(The problem): This task asks for the lines from the one with "Uncheck the Add a UTF-8 BOM checkbox" to the final line below, repeated exactly, with pictures omitted.

>>

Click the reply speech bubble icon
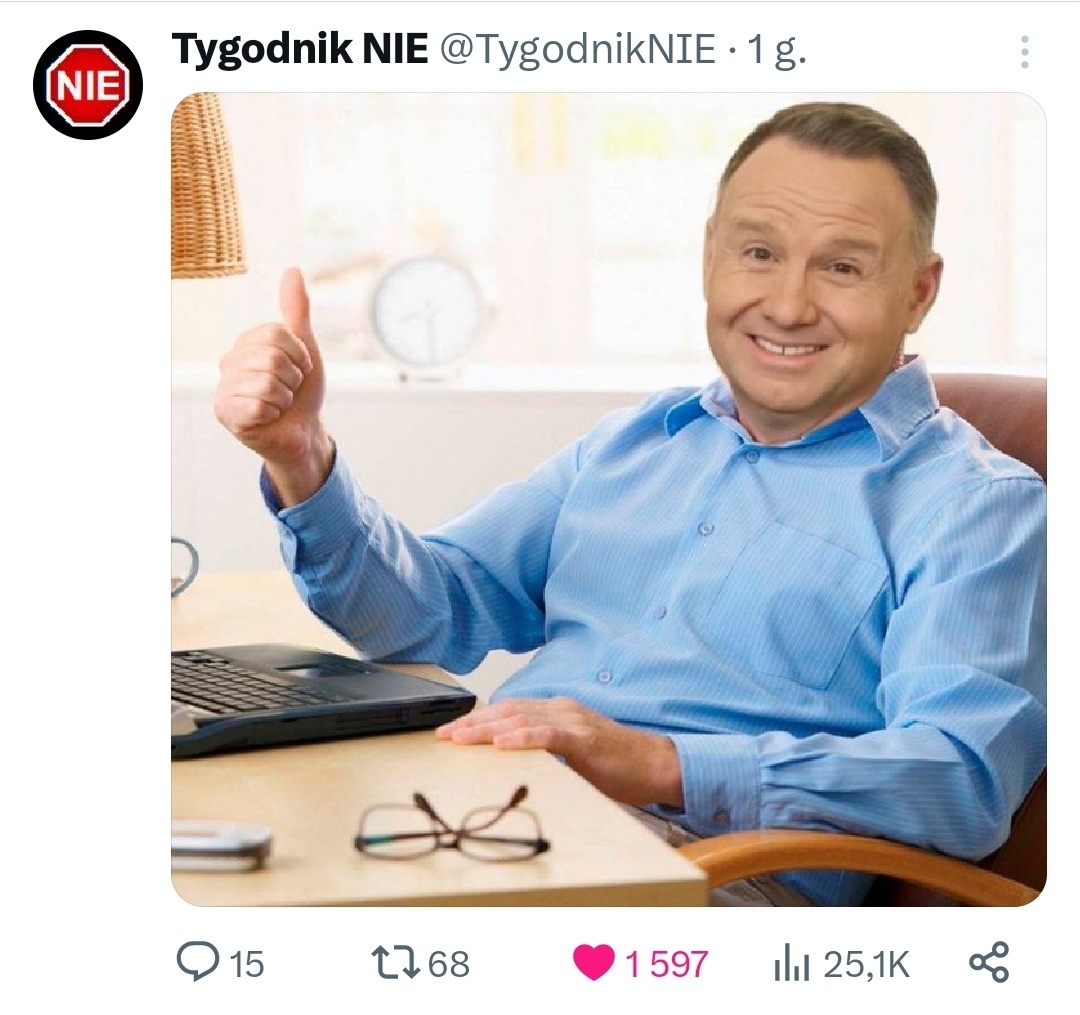Viewport: 1080px width, 1015px height. click(x=198, y=961)
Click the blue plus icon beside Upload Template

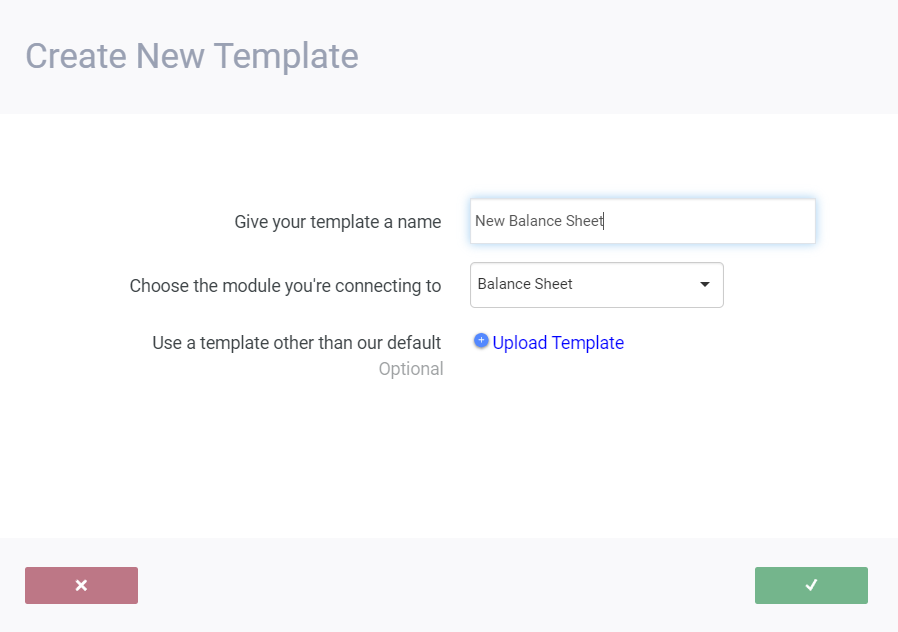[481, 341]
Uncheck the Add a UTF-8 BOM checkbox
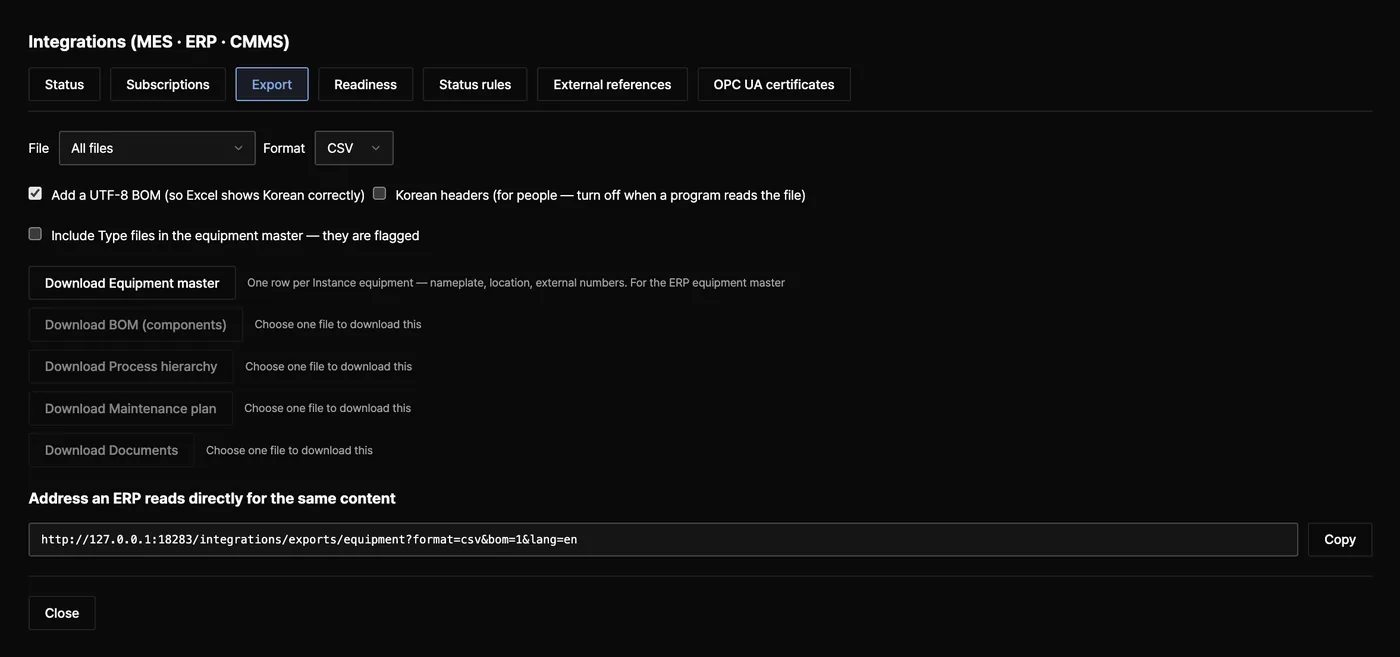The height and width of the screenshot is (657, 1400). click(x=35, y=193)
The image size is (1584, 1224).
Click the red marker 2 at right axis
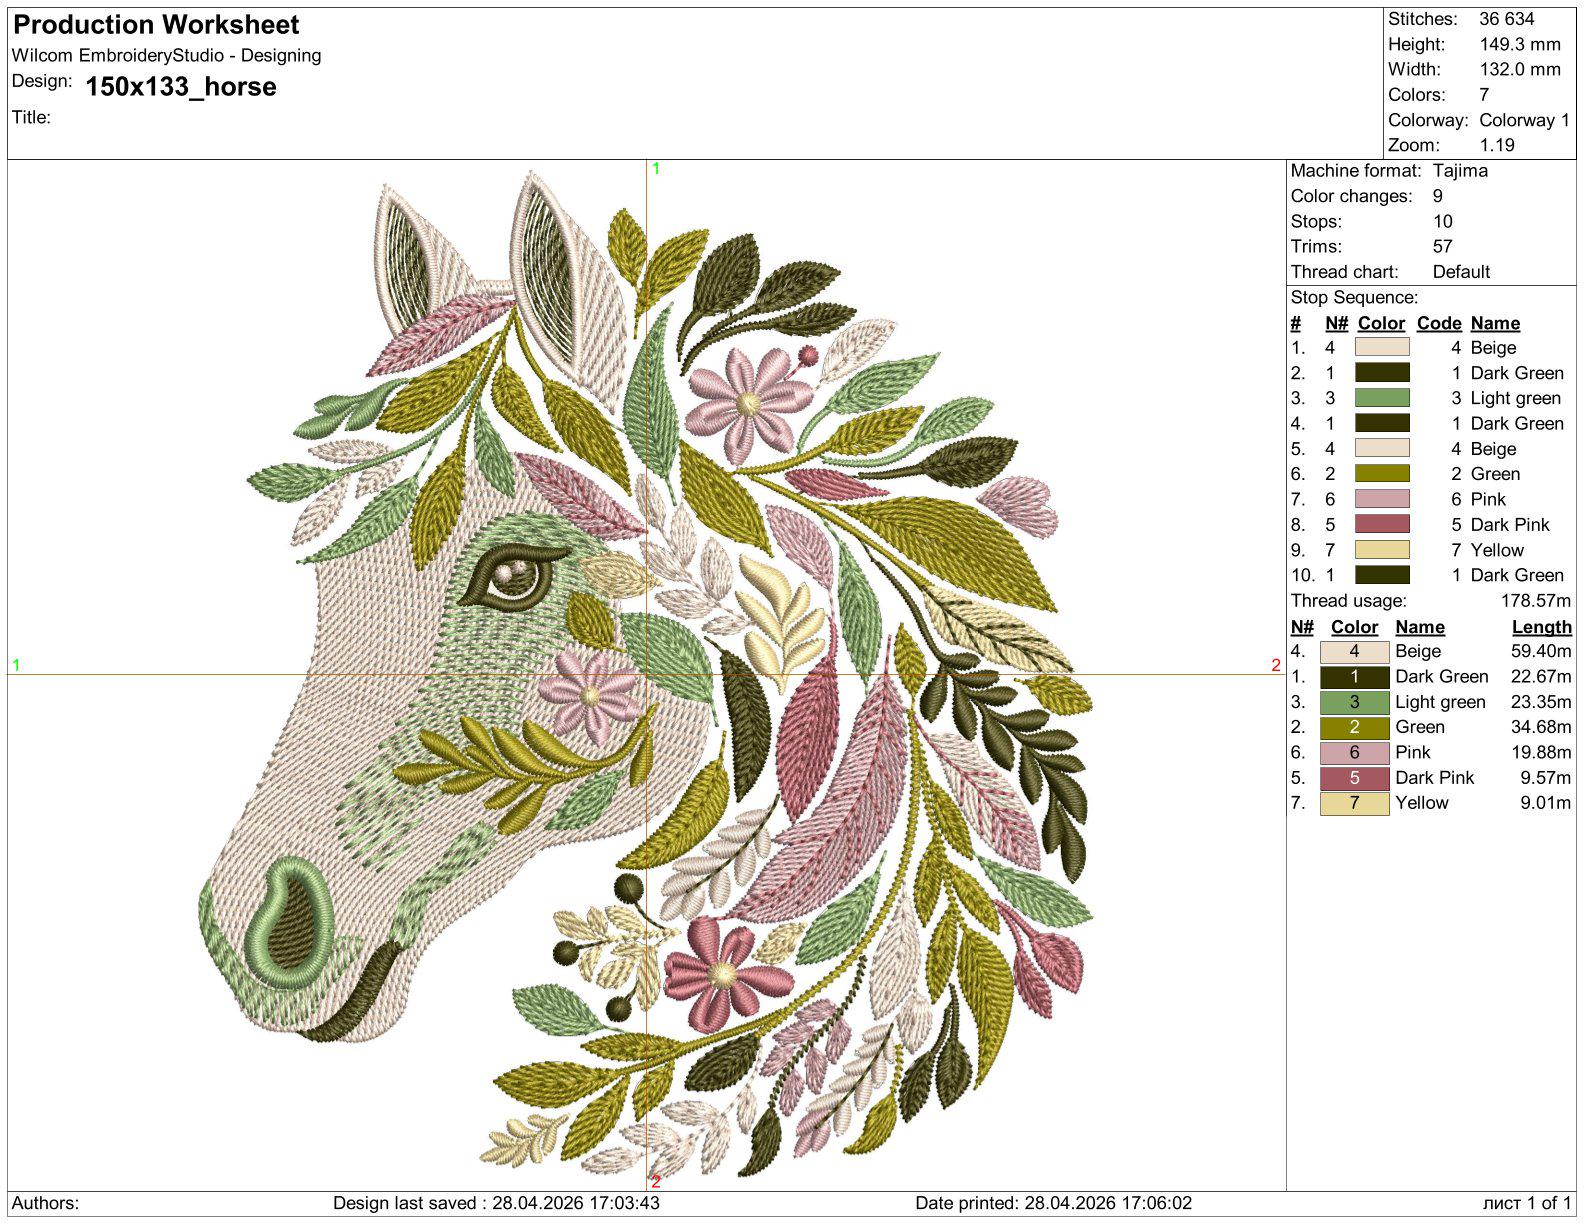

<<

(Reply to the exercise):
Uncheck the Add a UTF-8 BOM checkbox
The height and width of the screenshot is (657, 1400). click(x=35, y=193)
The image size is (1584, 1224).
Click the red marker 2 at right axis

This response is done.